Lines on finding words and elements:

○ ○ ○

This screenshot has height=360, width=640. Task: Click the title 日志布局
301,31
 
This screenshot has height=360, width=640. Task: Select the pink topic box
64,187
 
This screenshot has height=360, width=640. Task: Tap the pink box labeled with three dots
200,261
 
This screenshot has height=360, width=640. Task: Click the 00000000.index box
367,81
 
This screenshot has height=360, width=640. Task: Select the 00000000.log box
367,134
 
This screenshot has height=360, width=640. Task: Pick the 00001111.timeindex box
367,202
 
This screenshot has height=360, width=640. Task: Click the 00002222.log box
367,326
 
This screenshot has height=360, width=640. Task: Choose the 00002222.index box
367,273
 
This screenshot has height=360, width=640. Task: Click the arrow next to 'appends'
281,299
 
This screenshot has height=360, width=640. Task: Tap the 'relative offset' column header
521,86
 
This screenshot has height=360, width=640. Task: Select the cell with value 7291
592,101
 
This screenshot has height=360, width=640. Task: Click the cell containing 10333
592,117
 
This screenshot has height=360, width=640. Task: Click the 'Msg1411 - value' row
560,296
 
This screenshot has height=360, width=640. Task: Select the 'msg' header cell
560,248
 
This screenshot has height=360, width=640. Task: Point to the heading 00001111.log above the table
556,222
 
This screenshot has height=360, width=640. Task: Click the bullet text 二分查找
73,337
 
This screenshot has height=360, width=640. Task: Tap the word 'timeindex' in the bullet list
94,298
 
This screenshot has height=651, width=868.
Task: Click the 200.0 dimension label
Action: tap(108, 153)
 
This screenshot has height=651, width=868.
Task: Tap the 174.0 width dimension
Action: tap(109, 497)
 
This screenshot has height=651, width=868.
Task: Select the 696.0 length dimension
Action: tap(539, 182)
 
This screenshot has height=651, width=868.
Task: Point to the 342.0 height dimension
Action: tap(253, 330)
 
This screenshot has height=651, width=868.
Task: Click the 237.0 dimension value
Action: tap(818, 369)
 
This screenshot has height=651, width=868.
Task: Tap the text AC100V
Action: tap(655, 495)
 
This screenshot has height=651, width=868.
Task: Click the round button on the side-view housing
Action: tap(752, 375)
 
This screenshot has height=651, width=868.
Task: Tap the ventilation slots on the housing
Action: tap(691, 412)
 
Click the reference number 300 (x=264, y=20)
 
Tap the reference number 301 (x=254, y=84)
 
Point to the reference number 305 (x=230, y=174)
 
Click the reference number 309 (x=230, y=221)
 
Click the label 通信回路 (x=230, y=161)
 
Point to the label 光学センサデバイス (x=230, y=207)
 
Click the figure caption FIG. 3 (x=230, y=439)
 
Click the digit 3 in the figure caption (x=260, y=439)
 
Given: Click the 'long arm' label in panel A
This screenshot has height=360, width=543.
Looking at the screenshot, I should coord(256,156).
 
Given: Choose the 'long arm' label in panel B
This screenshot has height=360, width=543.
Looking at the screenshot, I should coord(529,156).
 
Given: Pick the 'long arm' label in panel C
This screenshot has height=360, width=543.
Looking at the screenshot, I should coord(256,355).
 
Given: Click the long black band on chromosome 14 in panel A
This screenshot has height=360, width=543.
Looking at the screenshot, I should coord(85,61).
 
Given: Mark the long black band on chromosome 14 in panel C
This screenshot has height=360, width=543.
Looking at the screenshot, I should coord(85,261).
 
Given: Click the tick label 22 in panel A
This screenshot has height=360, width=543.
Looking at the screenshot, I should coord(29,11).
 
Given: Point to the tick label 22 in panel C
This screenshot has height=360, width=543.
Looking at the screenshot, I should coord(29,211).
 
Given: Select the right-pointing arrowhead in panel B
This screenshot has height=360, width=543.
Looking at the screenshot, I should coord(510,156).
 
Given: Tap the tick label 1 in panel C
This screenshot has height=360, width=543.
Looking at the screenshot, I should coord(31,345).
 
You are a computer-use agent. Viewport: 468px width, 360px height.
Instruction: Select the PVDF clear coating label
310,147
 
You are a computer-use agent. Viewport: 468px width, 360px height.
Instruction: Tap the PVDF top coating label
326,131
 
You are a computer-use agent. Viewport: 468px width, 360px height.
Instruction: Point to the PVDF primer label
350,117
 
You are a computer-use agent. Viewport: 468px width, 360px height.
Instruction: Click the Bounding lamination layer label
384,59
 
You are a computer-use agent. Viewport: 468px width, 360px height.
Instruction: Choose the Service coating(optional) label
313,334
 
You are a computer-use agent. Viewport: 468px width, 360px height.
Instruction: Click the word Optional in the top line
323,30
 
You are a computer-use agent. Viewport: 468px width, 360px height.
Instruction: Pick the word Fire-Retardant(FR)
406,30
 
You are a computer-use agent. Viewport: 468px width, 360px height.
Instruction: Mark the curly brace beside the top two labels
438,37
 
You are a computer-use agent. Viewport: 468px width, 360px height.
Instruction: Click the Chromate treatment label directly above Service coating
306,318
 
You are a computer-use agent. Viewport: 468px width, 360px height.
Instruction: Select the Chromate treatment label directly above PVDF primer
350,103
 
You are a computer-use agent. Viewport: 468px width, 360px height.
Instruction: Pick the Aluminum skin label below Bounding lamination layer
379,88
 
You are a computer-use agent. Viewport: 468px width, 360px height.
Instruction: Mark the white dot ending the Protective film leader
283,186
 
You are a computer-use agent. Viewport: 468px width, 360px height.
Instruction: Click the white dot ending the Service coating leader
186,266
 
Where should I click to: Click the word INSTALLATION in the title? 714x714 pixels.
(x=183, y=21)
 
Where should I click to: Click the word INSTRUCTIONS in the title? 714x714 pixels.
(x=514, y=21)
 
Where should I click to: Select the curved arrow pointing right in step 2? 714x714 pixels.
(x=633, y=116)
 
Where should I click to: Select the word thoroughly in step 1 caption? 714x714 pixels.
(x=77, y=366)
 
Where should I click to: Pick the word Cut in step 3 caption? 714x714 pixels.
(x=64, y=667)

○ ○ ○

*WHAT TO PRODUCE*: Change "Where should I click to" to "Where do I click to" throughout the lines above and write them all out again with nothing else altered.

*EXPECTED OUTPUT*:
This screenshot has height=360, width=640. Task: Click the title 日志布局
301,31
 
This screenshot has height=360, width=640. Task: Select the pink topic box
64,187
 
This screenshot has height=360, width=640. Task: Tap the pink box labeled with three dots
200,261
 
This screenshot has height=360, width=640. Task: Click the 00000000.index box
367,81
 
This screenshot has height=360, width=640. Task: Select the 00000000.log box
367,134
 
This screenshot has height=360, width=640. Task: Pick the 00001111.timeindex box
367,202
 
This screenshot has height=360, width=640. Task: Click the 00002222.log box
367,326
 
This screenshot has height=360, width=640. Task: Choose the 00002222.index box
367,273
 
This screenshot has height=360, width=640. Task: Click the arrow next to 'appends'
281,299
 
This screenshot has height=360, width=640. Task: Tap the 'relative offset' column header
521,86
 
This screenshot has height=360, width=640. Task: Select the cell with value 7291
592,101
 
This screenshot has height=360, width=640. Task: Click the cell containing 10333
592,117
 
This screenshot has height=360, width=640. Task: Click the 'Msg1411 - value' row
560,296
 
This screenshot has height=360, width=640. Task: Select the 'msg' header cell
560,248
 
This screenshot has height=360, width=640. Task: Point to the heading 00001111.log above the table
556,222
 
This screenshot has height=360, width=640. Task: Click the bullet text 二分查找
73,337
 
This screenshot has height=360, width=640. Task: Tap the word 'timeindex' in the bullet list
94,298
 
This screenshot has height=651, width=868.
Task: Click the 200.0 dimension label
Action: tap(108, 153)
 
This screenshot has height=651, width=868.
Task: Tap the 174.0 width dimension
Action: tap(109, 497)
 
This screenshot has height=651, width=868.
Task: Select the 696.0 length dimension
Action: tap(539, 182)
 
This screenshot has height=651, width=868.
Task: Point to the 342.0 height dimension
Action: tap(253, 330)
 
This screenshot has height=651, width=868.
Task: Click the 237.0 dimension value
Action: tap(818, 369)
 
This screenshot has height=651, width=868.
Task: Tap the text AC100V
Action: tap(655, 495)
 
This screenshot has height=651, width=868.
Task: Click the round button on the side-view housing
Action: tap(752, 375)
 
This screenshot has height=651, width=868.
Task: Tap the ventilation slots on the housing
Action: tap(691, 412)
 
Click the reference number 300 (x=264, y=20)
 
Tap the reference number 301 (x=254, y=84)
 
Point to the reference number 305 (x=230, y=174)
 
Click the reference number 309 (x=230, y=221)
 
Click the label 通信回路 (x=230, y=161)
 
Point to the label 光学センサデバイス (x=230, y=207)
 
Click the figure caption FIG. 3 (x=230, y=439)
 
Click the digit 3 in the figure caption (x=260, y=439)
 
Given: Click the 'long arm' label in panel A
This screenshot has height=360, width=543.
Looking at the screenshot, I should coord(256,156).
 
Given: Choose the 'long arm' label in panel B
This screenshot has height=360, width=543.
Looking at the screenshot, I should coord(529,156).
 
Given: Pick the 'long arm' label in panel C
This screenshot has height=360, width=543.
Looking at the screenshot, I should coord(256,355).
 
Given: Click the long black band on chromosome 14 in panel A
This screenshot has height=360, width=543.
Looking at the screenshot, I should coord(85,61).
 
Given: Mark the long black band on chromosome 14 in panel C
This screenshot has height=360, width=543.
Looking at the screenshot, I should coord(85,261).
 
Given: Click the tick label 22 in panel A
This screenshot has height=360, width=543.
Looking at the screenshot, I should coord(29,11).
 
Given: Point to the tick label 22 in panel C
This screenshot has height=360, width=543.
Looking at the screenshot, I should coord(29,211).
 
Given: Select the right-pointing arrowhead in panel B
This screenshot has height=360, width=543.
Looking at the screenshot, I should coord(510,156).
 
Given: Tap the tick label 1 in panel C
This screenshot has height=360, width=543.
Looking at the screenshot, I should coord(31,345).
 
You are a computer-use agent. Viewport: 468px width, 360px height.
Instruction: Select the PVDF clear coating label
310,147
 
You are a computer-use agent. Viewport: 468px width, 360px height.
Instruction: Tap the PVDF top coating label
326,131
 
You are a computer-use agent. Viewport: 468px width, 360px height.
Instruction: Point to the PVDF primer label
350,117
 
You are a computer-use agent. Viewport: 468px width, 360px height.
Instruction: Click the Bounding lamination layer label
384,59
 
You are a computer-use agent. Viewport: 468px width, 360px height.
Instruction: Choose the Service coating(optional) label
313,334
 
You are a computer-use agent. Viewport: 468px width, 360px height.
Instruction: Click the word Optional in the top line
323,30
 
You are a computer-use agent. Viewport: 468px width, 360px height.
Instruction: Pick the word Fire-Retardant(FR)
406,30
 
You are a computer-use agent. Viewport: 468px width, 360px height.
Instruction: Mark the curly brace beside the top two labels
438,37
 
You are a computer-use agent. Viewport: 468px width, 360px height.
Instruction: Click the Chromate treatment label directly above Service coating
306,318
 
You are a computer-use agent. Viewport: 468px width, 360px height.
Instruction: Select the Chromate treatment label directly above PVDF primer
350,103
 
You are a computer-use agent. Viewport: 468px width, 360px height.
Instruction: Pick the Aluminum skin label below Bounding lamination layer
379,88
 
You are a computer-use agent. Viewport: 468px width, 360px height.
Instruction: Mark the white dot ending the Protective film leader
283,186
 
You are a computer-use agent. Viewport: 468px width, 360px height.
Instruction: Click the white dot ending the Service coating leader
186,266
 
Where do I click to: Click the word INSTALLATION in the title? 714x714 pixels.
(x=183, y=21)
 
Where do I click to: Click the word INSTRUCTIONS in the title? 714x714 pixels.
(x=514, y=21)
 
Where do I click to: Select the curved arrow pointing right in step 2? 714x714 pixels.
(x=633, y=116)
 
Where do I click to: Select the word thoroughly in step 1 caption? 714x714 pixels.
(x=77, y=366)
 
Where do I click to: Pick the word Cut in step 3 caption? 714x714 pixels.
(x=64, y=667)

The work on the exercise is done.